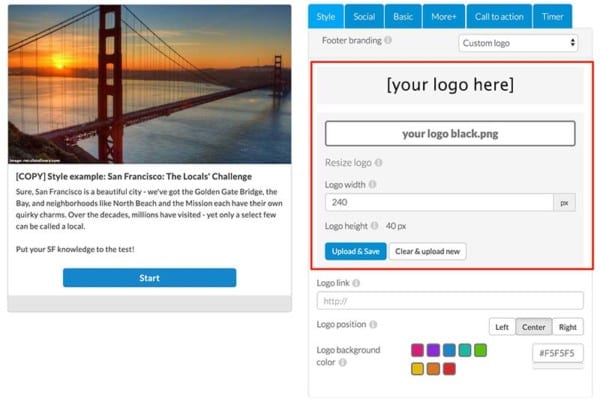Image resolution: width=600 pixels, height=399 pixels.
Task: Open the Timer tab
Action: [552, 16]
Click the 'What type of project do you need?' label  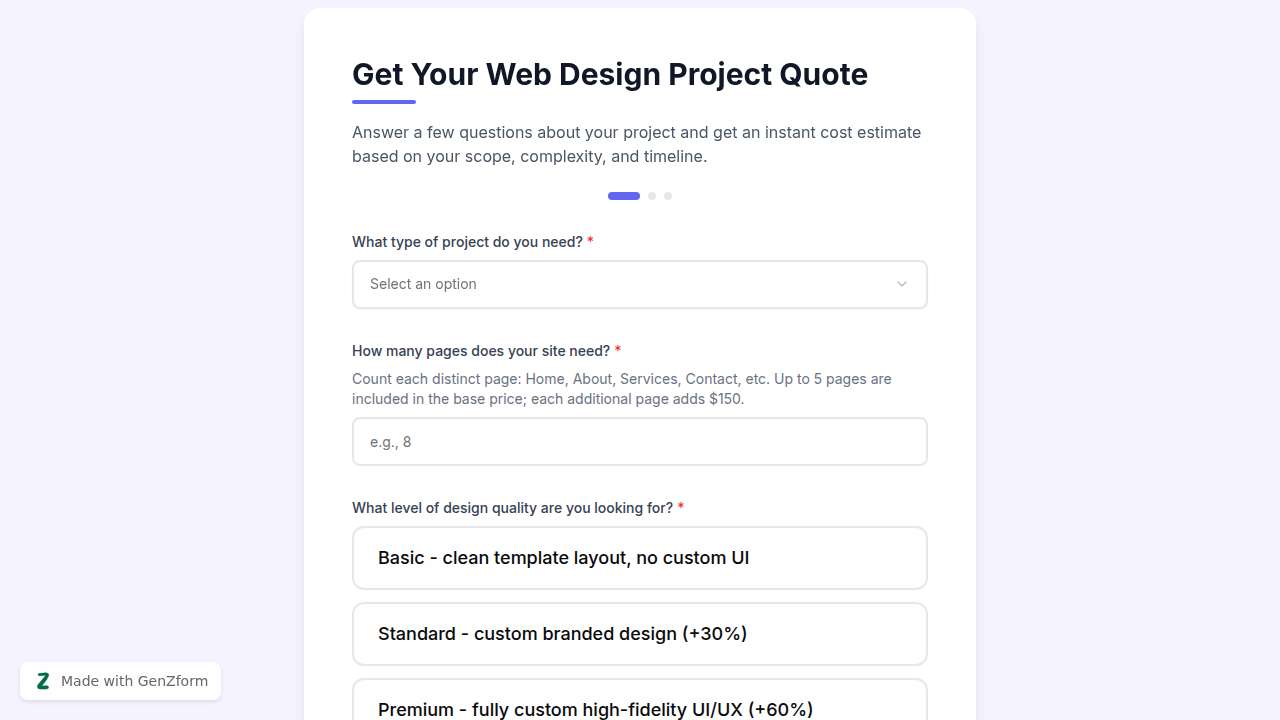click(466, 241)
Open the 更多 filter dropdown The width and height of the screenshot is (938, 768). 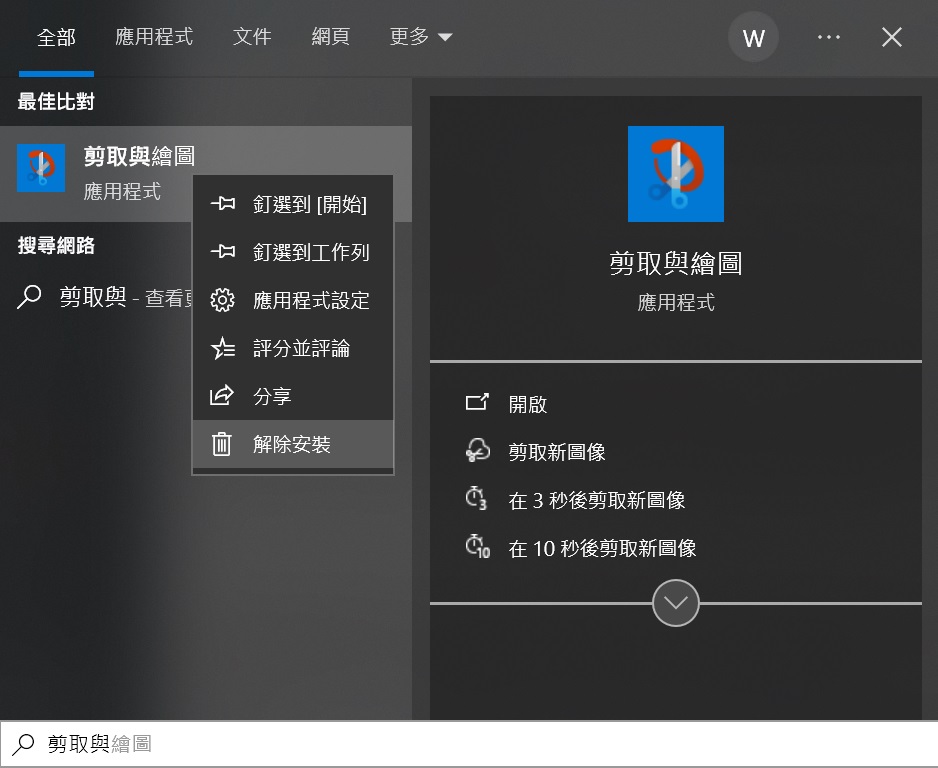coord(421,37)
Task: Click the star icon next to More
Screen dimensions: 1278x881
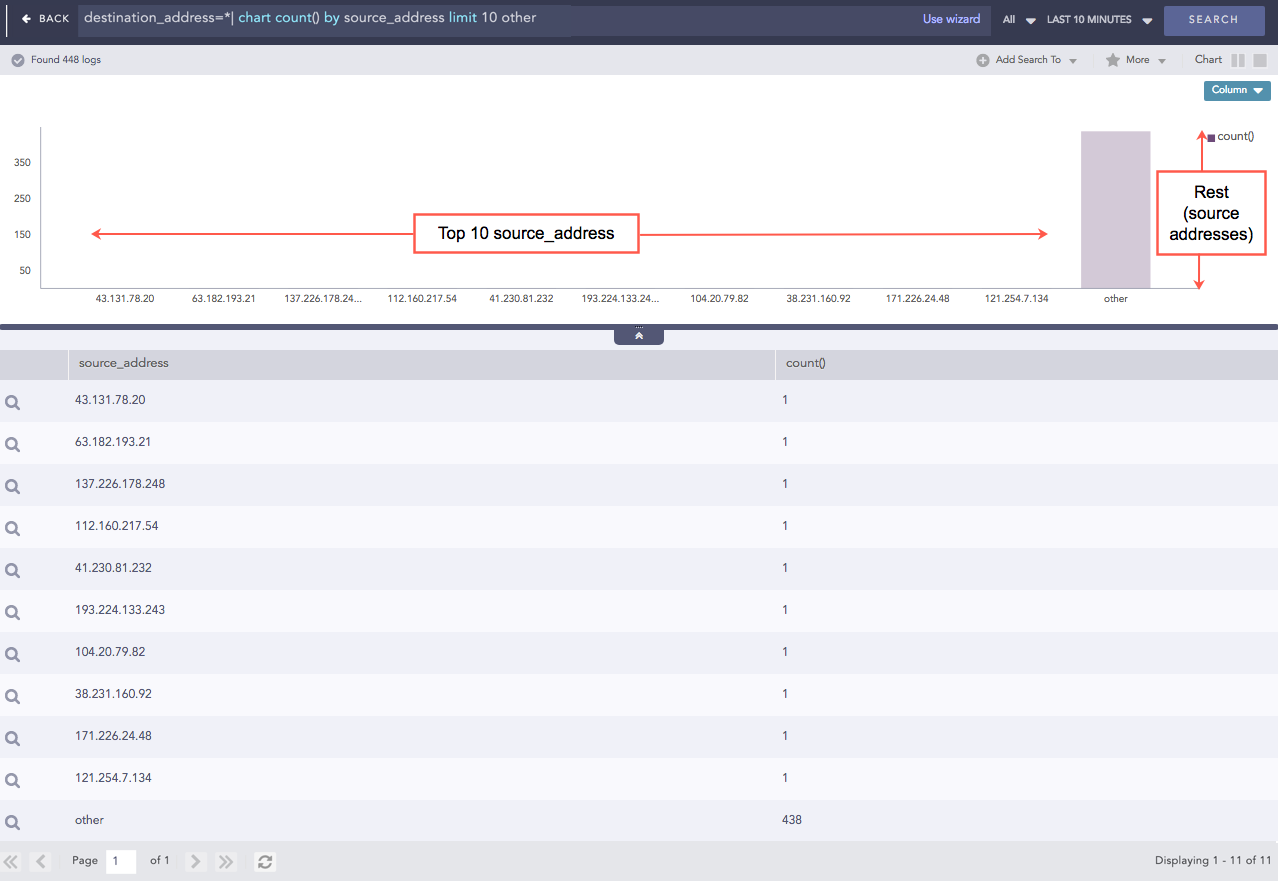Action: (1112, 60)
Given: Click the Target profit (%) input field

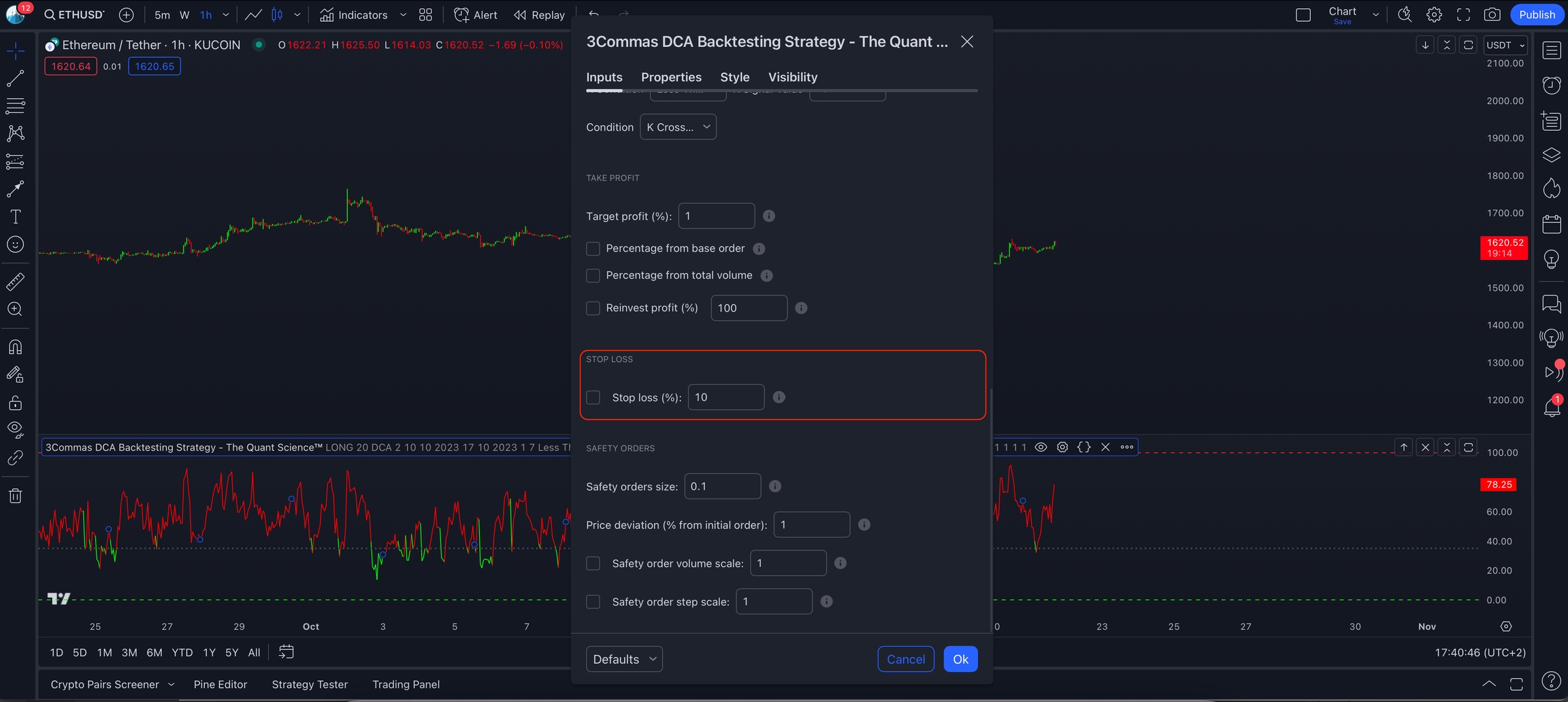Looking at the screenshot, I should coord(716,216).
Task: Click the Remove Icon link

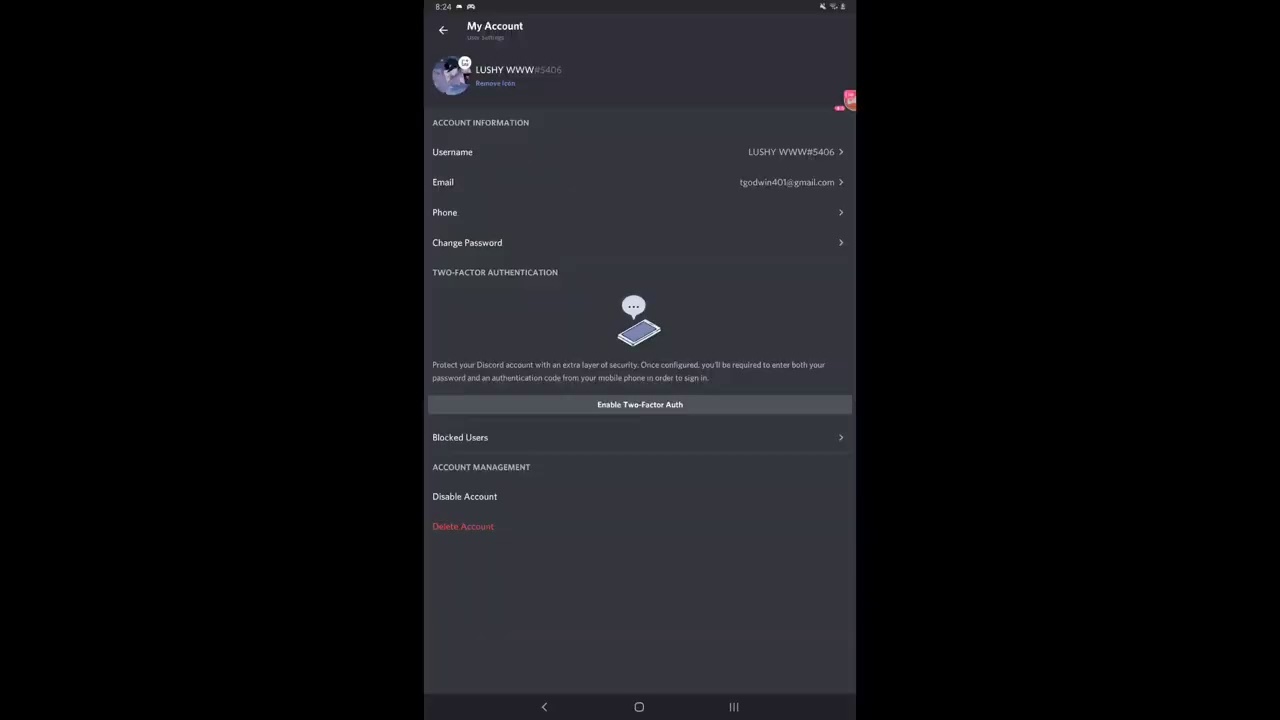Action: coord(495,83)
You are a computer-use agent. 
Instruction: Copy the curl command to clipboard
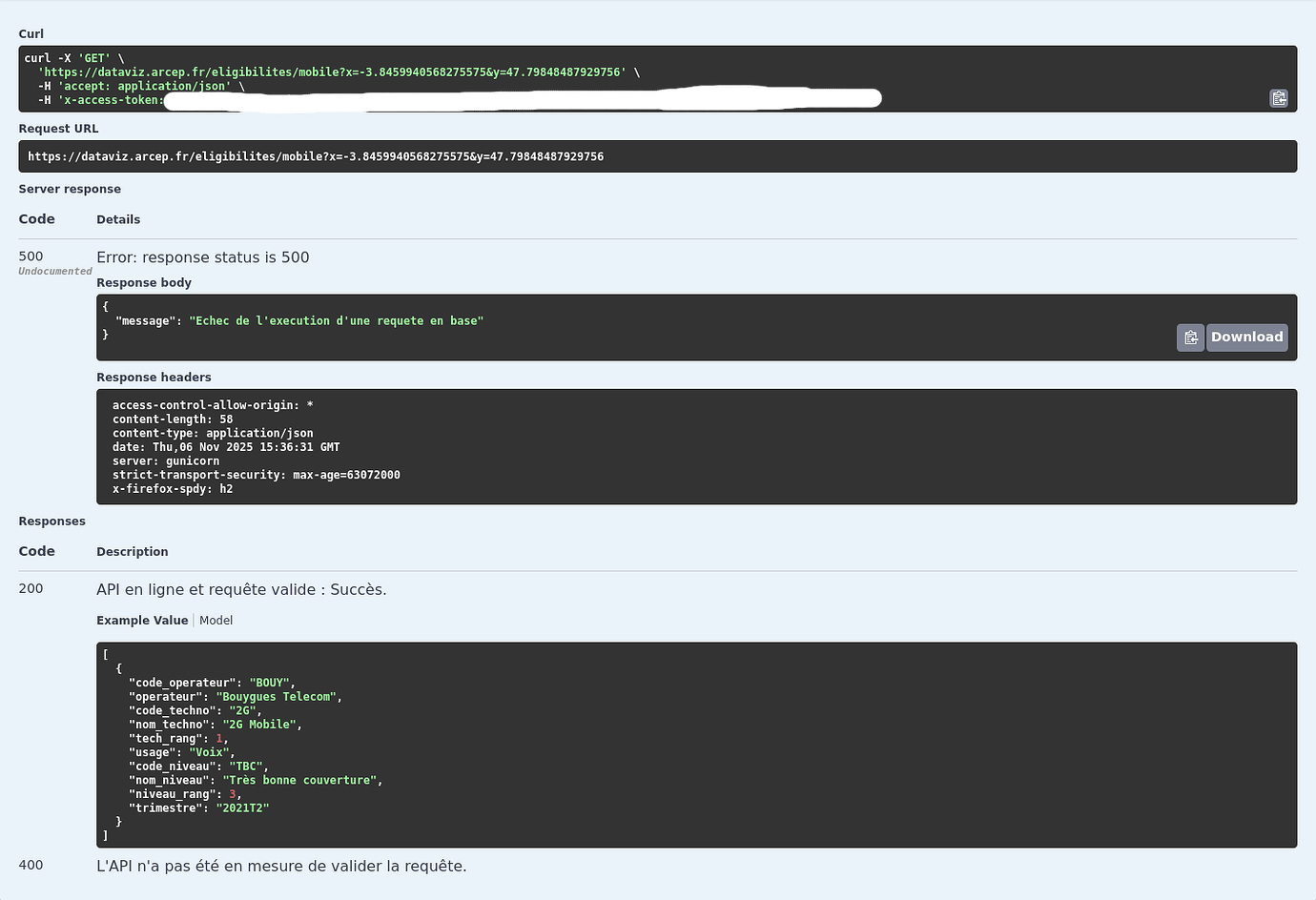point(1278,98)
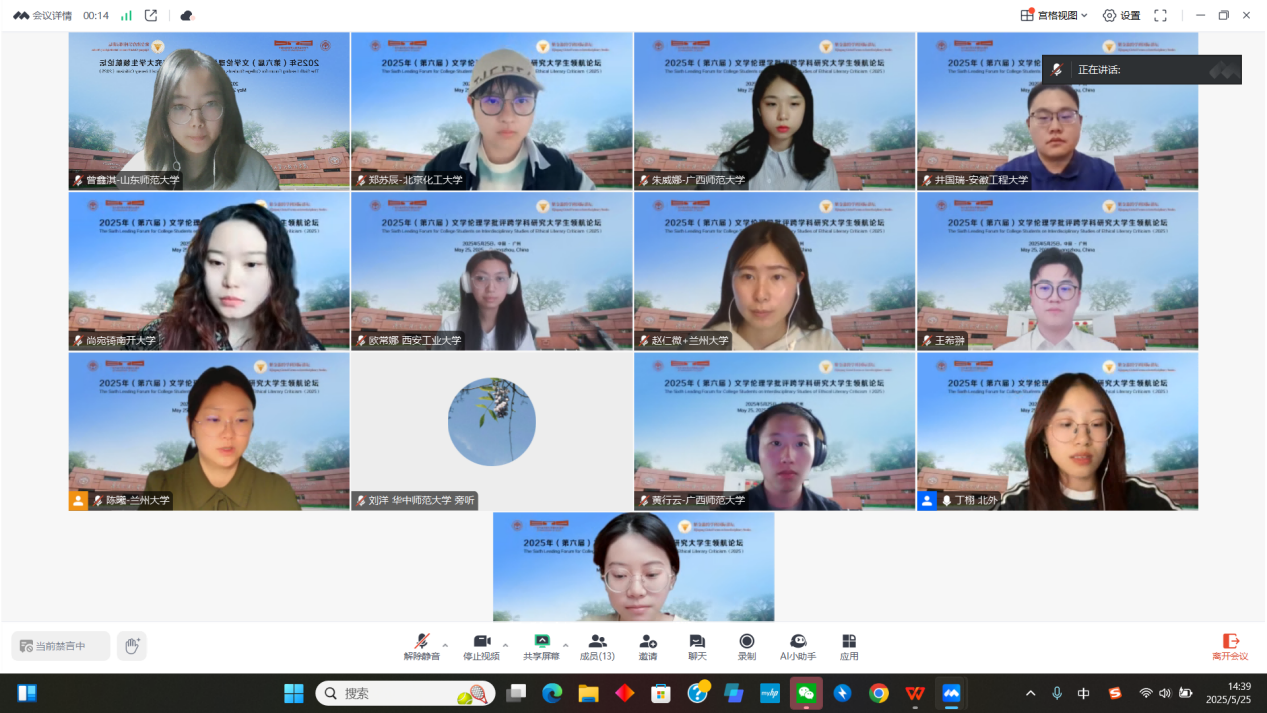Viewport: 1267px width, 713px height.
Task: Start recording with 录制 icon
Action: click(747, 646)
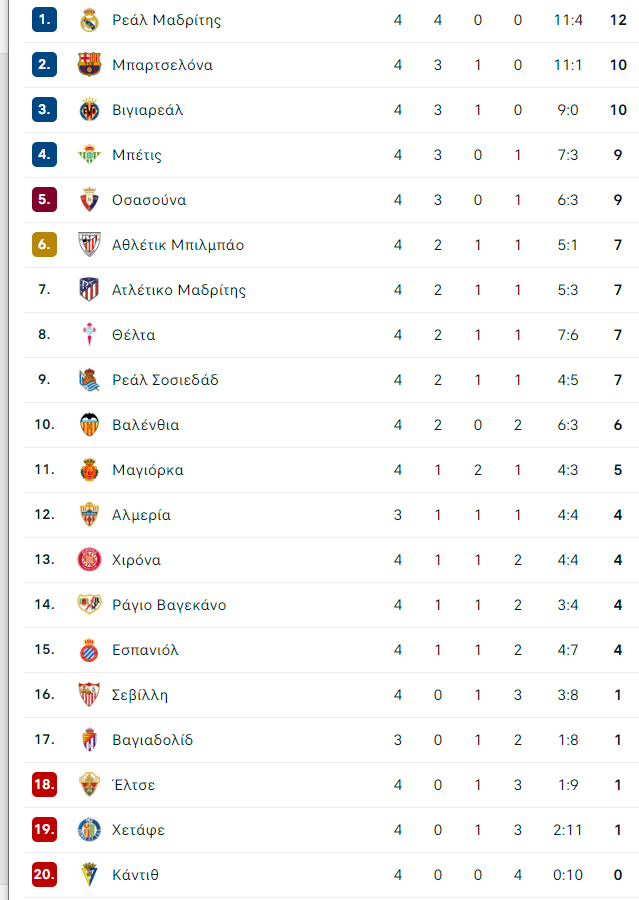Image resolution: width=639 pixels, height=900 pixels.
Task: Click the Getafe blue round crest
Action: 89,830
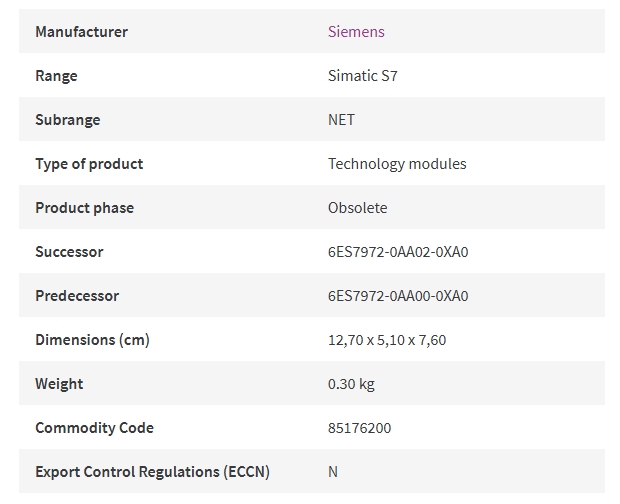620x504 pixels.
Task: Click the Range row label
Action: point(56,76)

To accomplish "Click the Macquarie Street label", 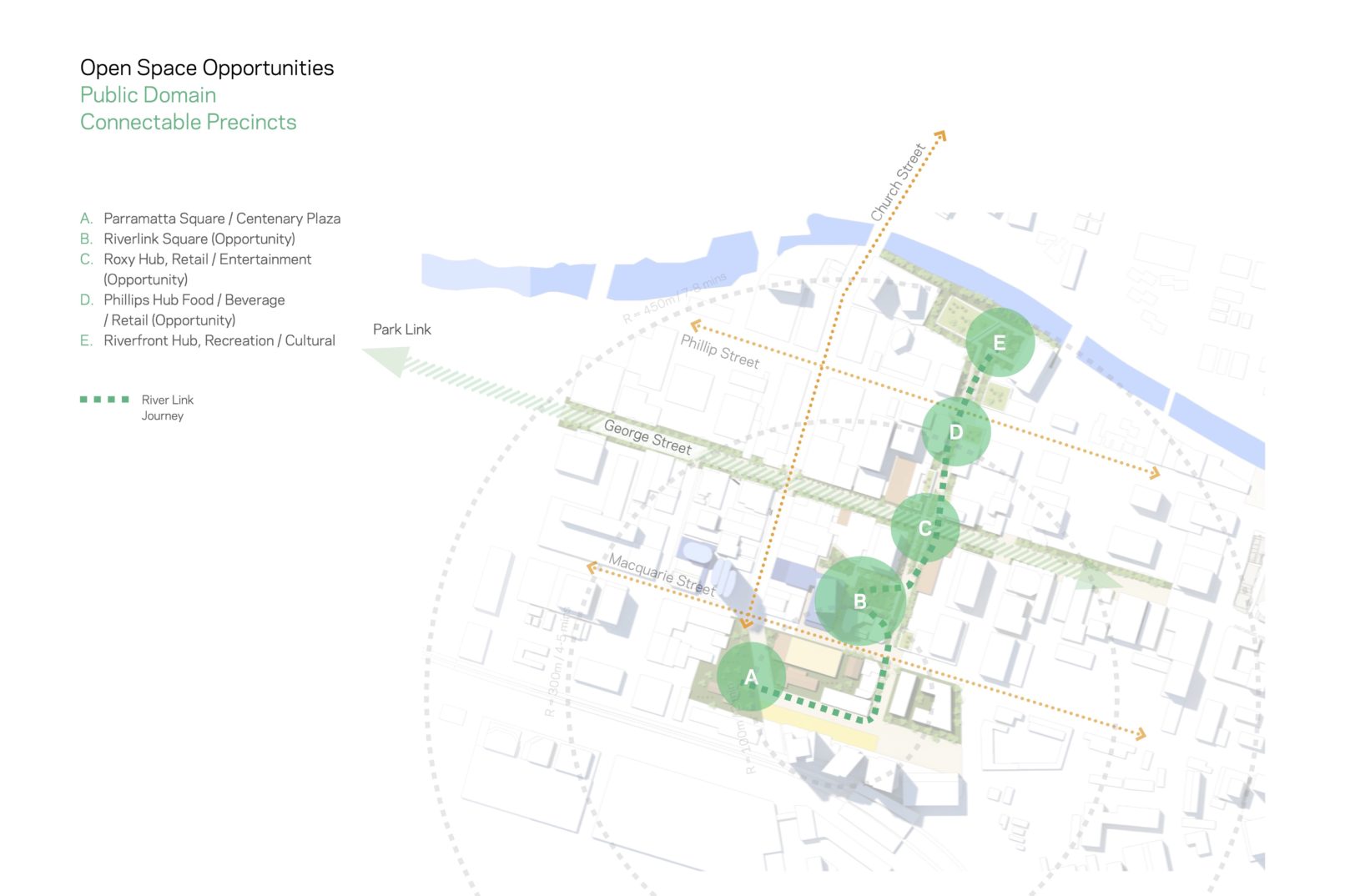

§ Exercise brief
Copy nothing but the lines from the one containing "You are a computer-use agent." through the last line of the listing above, transcribed exactly and with no pictures.

§ Output
You are a computer-use agent. 
Instruction: Copy the curl command to clipboard
point(1278,98)
Viewport: 1267px width, 713px height.
Task: Start recording with 录制 icon
Action: click(747, 646)
Image resolution: width=639 pixels, height=900 pixels.
Task: Click the Getafe blue round crest
Action: 89,830
620x504 pixels.
Task: Click the Range row label
Action: point(56,76)

To accomplish "Click the Macquarie Street label", 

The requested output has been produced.